▶ _WHAT IS EXPECTED_: Count how many lines below include the string "card". Only that number should appear in the reply.

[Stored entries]
■ ■ ■ ■
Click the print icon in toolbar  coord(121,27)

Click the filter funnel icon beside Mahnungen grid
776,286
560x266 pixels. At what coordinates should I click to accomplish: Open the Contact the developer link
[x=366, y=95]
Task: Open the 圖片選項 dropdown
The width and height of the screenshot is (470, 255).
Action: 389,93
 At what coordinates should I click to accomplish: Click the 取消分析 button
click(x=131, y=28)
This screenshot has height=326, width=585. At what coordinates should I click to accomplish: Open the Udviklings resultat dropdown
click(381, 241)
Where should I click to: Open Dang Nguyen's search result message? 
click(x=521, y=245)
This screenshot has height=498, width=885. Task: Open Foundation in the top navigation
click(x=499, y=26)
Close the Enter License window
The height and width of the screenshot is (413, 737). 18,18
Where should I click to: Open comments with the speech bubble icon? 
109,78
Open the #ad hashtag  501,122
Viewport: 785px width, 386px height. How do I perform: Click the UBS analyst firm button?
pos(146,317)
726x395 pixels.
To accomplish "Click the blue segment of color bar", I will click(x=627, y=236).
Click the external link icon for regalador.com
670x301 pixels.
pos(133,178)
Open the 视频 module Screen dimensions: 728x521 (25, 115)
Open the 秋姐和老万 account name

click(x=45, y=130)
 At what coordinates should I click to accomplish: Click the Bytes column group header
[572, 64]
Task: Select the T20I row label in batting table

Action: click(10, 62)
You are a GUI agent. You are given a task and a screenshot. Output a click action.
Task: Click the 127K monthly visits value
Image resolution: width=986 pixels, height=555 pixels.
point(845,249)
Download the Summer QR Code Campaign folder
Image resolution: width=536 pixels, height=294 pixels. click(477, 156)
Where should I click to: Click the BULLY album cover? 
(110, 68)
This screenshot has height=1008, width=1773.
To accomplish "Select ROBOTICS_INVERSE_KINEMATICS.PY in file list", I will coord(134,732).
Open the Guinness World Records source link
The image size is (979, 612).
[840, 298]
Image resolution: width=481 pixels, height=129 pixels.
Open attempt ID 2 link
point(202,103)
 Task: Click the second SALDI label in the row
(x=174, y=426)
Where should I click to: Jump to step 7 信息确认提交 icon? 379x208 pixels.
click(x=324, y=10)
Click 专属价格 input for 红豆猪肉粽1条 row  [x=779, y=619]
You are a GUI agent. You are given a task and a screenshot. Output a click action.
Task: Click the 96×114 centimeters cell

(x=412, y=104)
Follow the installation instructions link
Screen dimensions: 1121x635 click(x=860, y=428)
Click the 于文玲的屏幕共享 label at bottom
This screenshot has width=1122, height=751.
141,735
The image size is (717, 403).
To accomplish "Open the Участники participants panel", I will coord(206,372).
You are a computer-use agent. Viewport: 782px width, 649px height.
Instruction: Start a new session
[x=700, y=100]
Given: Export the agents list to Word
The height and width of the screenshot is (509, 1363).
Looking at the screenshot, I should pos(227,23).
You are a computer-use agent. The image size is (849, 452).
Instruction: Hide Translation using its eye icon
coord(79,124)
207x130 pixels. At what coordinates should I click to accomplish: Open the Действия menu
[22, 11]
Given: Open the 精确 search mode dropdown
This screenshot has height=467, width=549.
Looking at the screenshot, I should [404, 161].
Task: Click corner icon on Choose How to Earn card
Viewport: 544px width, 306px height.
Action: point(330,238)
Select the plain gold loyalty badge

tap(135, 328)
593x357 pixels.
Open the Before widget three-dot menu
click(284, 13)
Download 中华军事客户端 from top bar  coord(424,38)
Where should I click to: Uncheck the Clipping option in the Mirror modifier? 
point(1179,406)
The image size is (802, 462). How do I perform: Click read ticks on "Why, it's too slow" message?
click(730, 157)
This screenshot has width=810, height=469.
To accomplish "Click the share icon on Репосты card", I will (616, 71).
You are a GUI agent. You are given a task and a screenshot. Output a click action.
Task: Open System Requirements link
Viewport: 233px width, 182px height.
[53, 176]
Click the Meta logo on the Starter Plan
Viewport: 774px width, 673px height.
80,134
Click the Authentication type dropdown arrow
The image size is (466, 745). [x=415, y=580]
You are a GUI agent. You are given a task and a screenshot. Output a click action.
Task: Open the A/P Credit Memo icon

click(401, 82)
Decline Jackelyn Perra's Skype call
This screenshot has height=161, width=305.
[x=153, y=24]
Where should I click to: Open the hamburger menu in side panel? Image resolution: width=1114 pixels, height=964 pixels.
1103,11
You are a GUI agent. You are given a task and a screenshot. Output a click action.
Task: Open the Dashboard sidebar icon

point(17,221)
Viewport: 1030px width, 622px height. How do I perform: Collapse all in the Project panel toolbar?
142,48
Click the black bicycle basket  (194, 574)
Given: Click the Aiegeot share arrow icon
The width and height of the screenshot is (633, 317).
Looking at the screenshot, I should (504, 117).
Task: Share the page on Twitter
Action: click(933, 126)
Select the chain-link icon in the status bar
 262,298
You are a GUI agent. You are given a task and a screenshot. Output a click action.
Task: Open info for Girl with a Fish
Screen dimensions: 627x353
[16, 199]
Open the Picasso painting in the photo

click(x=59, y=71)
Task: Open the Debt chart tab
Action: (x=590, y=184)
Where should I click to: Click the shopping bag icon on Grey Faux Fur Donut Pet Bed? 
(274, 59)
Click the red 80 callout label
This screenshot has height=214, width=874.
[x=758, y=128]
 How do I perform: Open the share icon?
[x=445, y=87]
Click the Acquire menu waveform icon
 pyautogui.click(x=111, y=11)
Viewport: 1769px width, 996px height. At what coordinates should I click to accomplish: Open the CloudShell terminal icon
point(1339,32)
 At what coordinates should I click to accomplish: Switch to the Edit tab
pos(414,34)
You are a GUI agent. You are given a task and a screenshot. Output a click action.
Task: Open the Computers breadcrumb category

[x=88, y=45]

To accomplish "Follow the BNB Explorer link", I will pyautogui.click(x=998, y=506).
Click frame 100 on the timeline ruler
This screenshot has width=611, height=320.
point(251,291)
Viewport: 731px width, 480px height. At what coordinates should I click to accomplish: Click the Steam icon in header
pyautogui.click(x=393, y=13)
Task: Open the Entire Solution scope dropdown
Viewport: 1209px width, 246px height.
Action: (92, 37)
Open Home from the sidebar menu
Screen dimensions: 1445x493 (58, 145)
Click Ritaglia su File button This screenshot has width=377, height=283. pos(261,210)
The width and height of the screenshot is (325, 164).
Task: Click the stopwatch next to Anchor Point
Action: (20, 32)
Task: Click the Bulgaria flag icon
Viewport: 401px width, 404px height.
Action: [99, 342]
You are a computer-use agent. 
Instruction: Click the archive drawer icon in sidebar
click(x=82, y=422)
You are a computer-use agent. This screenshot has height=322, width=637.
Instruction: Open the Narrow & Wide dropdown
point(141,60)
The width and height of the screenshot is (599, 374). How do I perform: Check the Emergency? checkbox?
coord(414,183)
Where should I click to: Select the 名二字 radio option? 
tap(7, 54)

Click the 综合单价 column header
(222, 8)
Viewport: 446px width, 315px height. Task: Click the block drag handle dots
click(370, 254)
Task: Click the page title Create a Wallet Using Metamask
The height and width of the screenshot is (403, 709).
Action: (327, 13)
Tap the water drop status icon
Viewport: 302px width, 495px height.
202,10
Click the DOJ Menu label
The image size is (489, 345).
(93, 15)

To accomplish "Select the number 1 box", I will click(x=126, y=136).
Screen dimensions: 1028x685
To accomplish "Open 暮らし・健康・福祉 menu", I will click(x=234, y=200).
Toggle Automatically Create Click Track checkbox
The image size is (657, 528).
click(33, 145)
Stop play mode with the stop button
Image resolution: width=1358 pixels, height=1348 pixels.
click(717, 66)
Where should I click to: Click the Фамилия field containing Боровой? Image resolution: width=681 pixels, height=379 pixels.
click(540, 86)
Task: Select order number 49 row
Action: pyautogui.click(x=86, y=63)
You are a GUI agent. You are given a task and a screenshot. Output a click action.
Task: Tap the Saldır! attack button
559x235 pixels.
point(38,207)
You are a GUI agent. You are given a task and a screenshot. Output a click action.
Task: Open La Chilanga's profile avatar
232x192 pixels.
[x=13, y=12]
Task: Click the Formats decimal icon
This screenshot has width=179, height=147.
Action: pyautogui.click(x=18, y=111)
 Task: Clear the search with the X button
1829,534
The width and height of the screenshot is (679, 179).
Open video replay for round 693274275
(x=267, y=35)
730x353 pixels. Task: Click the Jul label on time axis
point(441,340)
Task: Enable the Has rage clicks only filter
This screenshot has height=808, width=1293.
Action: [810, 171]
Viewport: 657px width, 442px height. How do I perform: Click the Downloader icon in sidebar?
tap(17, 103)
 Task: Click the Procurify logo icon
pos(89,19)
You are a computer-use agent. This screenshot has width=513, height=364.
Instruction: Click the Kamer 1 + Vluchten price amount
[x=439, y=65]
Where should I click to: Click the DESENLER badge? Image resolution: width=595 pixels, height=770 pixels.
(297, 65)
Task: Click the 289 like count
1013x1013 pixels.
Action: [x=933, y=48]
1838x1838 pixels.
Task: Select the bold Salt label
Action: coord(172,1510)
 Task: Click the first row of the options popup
■ ■ ■ ■
▶ _COMPLETED EXERCISE_: 2